Blisters are just a pesky but simple annoyance that comes with running, right? Wrong! Pesky, yes ― especially in the summer months when increased moisture (a.k.a. sweat) causes increased friction and shearing forces. In a well-trained athlete, this is not usually felt until it's too late. To help prevent blisters, choose socks and running shoes with care. There are many technical socks out there, but whichever you choose, be sure to check the fiber that makes up the sock fabric. Synthetic fibers, such as polyester, acrylic, nylon, polypropylene, Coolmax, as well as natural wool are wicking fibers that will keep the moisture away from your skin, thus decreasing the chances of blistering. Some technical socks actually have two layers that protect your skin from friction and others place extra padding in common problem areas, such as the toes, forefoot and heel. For those of you who suffer from blistering between the toes there are even toe socks that can decrease the friction between the toes.
Like shoes, the fit of your socks is important. Too big and the sock can bunch up or wrinkle and cause blisters. Too tight and it can bind the toes and cause blisters there. If you have tried all this and still cannot shake blisters, there are products that you can apply to the skin before running, such as Body Glide or plain-old Vaseline. Just make sure you have tried them on a few runs before trying it on race day.
Once you have your socks figured out, take another look at your shoes. A good rule of thumb is to replace your shoes at 500 miles or six months, whichever comes first. Check the tread wear. If the tread is thinning or shows uneven wear patterns, it's time for a replacement pair. Look at the upper, if it's leaning in or out, it's time to say goodbye, or at least retire them to mowing the lawn. Even if your shoe looks ok, if you have a lot of miles or time in them, it may be time to move on. Running shoes have a middle, shock-absorbing layer that can wear out faster then the rest of the shoe. After a period of use, this part of the shoe may not rebound as well, decreasing shock absorption and increasing the load on your foot.

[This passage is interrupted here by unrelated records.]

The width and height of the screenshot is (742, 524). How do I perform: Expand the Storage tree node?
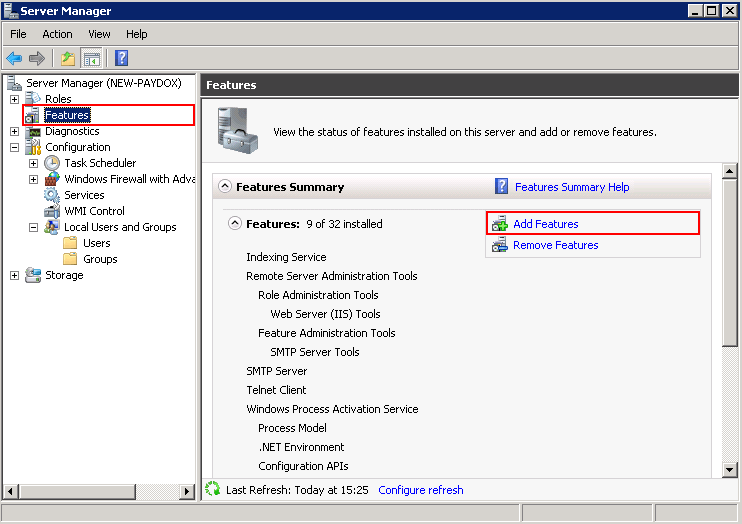(x=14, y=275)
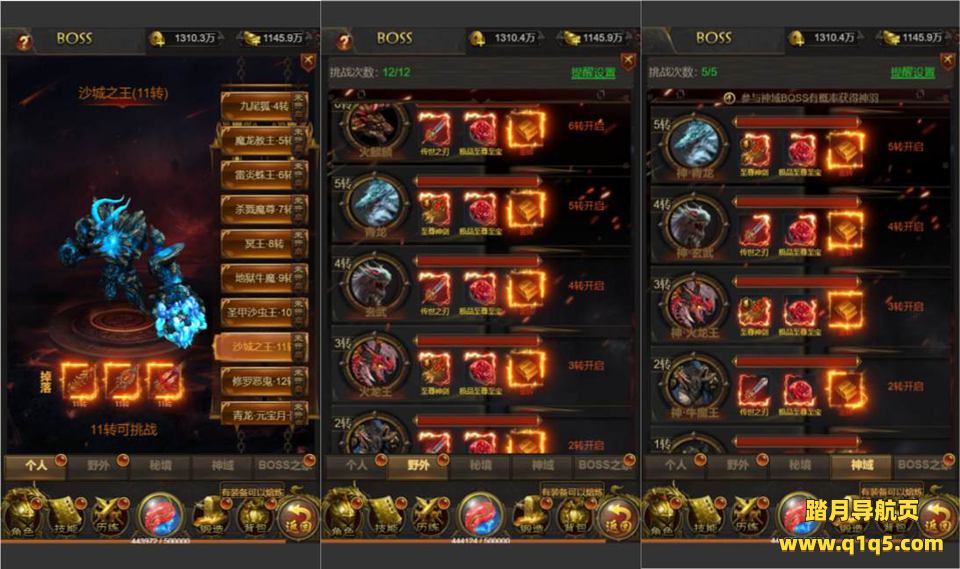Close the left BOSS panel with X
Viewport: 960px width, 569px height.
click(x=308, y=61)
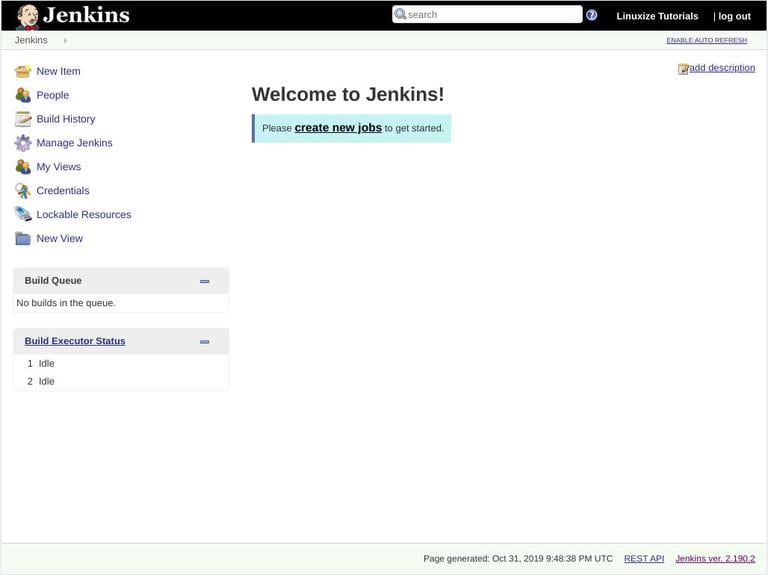Click the Jenkins butler logo

tap(28, 16)
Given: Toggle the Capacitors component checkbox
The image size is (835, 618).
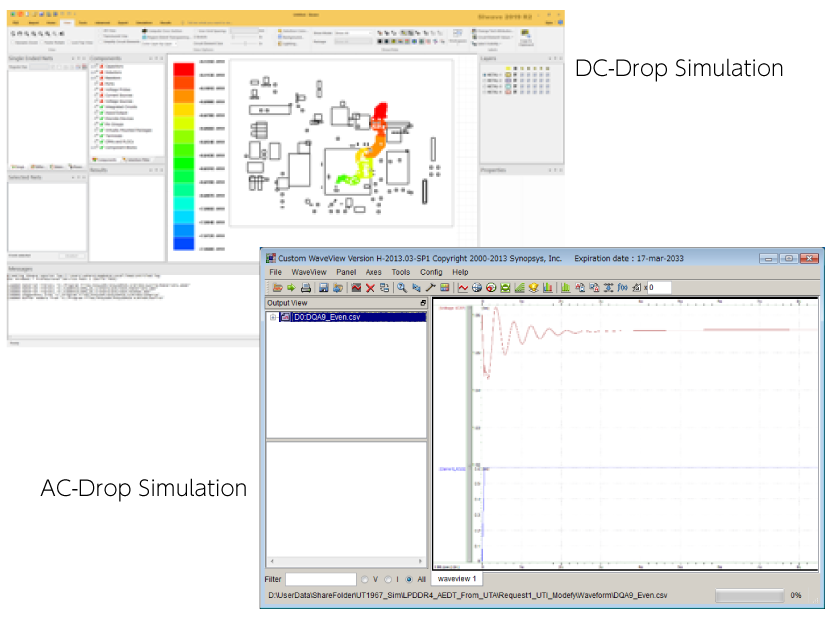Looking at the screenshot, I should click(97, 68).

Try on new shoes with your favorite wicking, technical socks and after activity or at the end of the day when your feet are a little swollen. Check that the shoe is comfortable and that you have at least a thumb's width between your longest toe and the end of the shoe while standing. Don't postpone your shopping trip ― you'll want to make sure you have two or three weeks to break in your new shoes before the big race! Good luck!